Além de MC, Bruno BO é pesquisador. Com formação em Ciências Sociais, o antropólogo fez pesquisas durante toda sua trajetória acadêmica sobre a cultura Hip Hop, em especial o Rap, se tornando o primeiro MC de Rap brasileiro a conquistar o título de Doutor em exercício. Seu conhecimento antropológico é aliado à sua musicalidade. 

Literatura

Já no universo da literatura, o pesquisador e professor miriense, David Farias, escolheu o Dia da Consciência Negra para lançar seu primeiro livro “O Comércio de Escravos: Comarca de Igarapé-Miri/PA 1868-1887”, que conta a história da compra e venda de homens escravizados na região do Baixo Tocantins compreendida pelos atuais municípios de Igarapé-Miri, Abaetetuba e Moju.

O lançamento ocorrerá nesta sexta-feira (20), na cidade de Igarapé-Miri, às 20h, no Espaço Verde e contará com a participação de pesquisadores locais e amigos do escritor.

O autor analisa escrituras de compra e venda de escravos, além de outras fontes catalogadas nos cartórios e arquivos da região, que trazem dados sobre a escravidão na Amazônia em especial no Baixo Tocantins. Ele pesquisou sobre os senhores de escravos da região, o perfil dos escravos negociados, as atividades econômicas que eram utilizadas e entre outras questões pontuadas no livro.

David R. Farias, é natural de Igarapé-Miri nascido no rio Anapuzinho A base de formação é no interior do Estado, fez graduação em história pela Universidade Federal do Pará no campus de Cametá (2017), especialização pela mesma instituição e atualmente está concluindo o mestrado em História Social da Amazônia. Além de pesquisador é professor com atuação na educação básica e músico nas horas vagas.

Teatro

A data também será celebrada pela Federação Estadual de Teatro com o espetáculo "Maria Negra", que coloca em debate a situação do racismo. E para abordar o assunto, a atriz Lett Trindade interpreta três mulheres de diferentes profissões e classes sociais.

De acordo com Fernando Rassy, o espetáculo tem a intenção de mostrar a presença da mulher negra em diferentes espaços. " A atriz interpreta uma empregada doméstica, uma professora e uma artista plástica. É uma forma de mostrar mundos diferentes, mas também de reafirmar que a mulher negra está e pode estar em todos os lugares", pontuou o diretor.
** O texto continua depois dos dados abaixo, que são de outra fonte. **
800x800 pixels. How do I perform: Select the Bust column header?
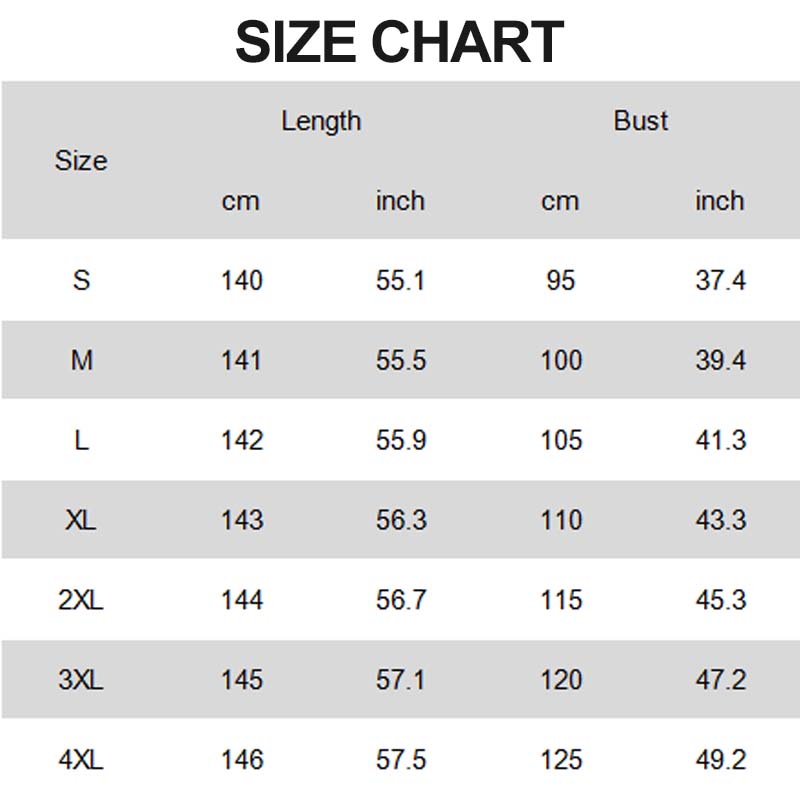point(641,121)
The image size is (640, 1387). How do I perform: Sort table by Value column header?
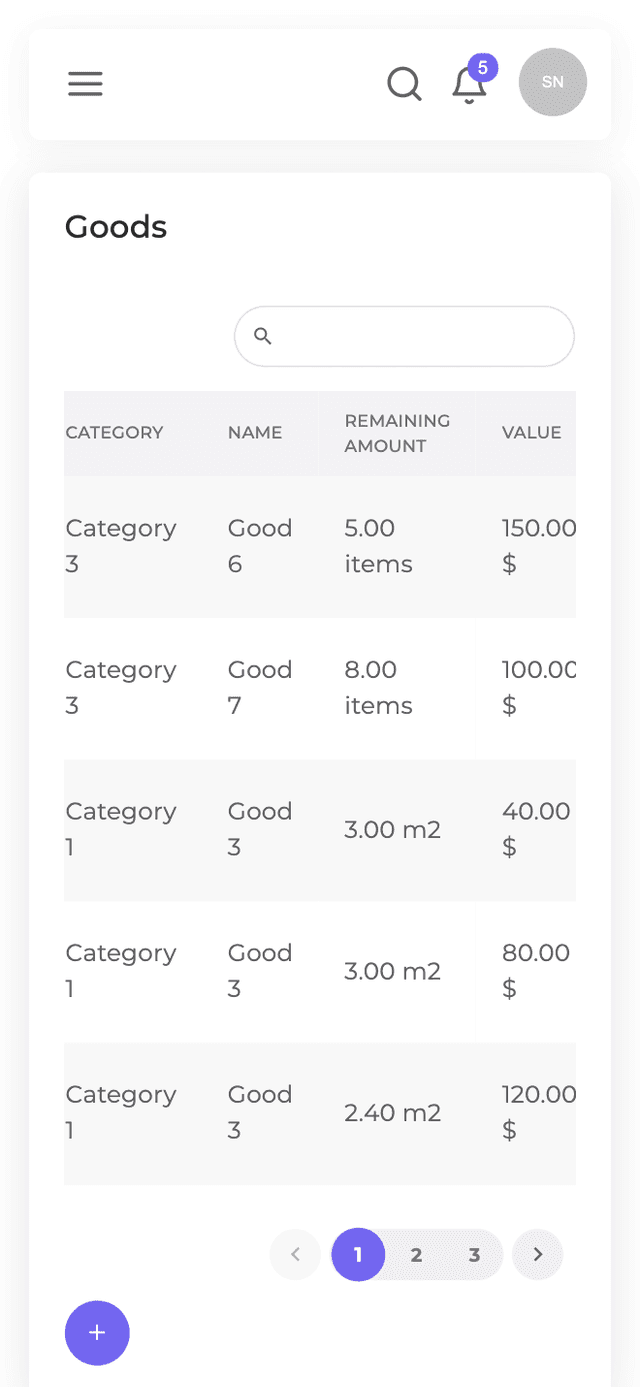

O espetáculo é on-line e pode ser visto pela página do facebook de Fernando Rassy, às 22h30, nesta sexta-feira (20). E após "Maria Negra" o público ainda vai poder conferir o espetáculo "Amanajés", interpretado por Chagas Franco.  O espetáculo trata sobre a luta do índio pela sobrevivência, as ameaças de seus territórios e a preservação da cultura indígena.

"O público vai poder assistir aos dois espetáculos e vai poder acompanhar todo esse processo de troca de cenário, pois é algo que as pessoas têm curiosidade em saber como funciona", diz Rassy.

A programação é gratuita, mas quem quiser contribuir pode depositar qualquer quantia na conta do Banco do Brasil, agência: 2946-7 e conta corrente 1439-7, cpf: 10080473253/ Antônio Fernando Rassy.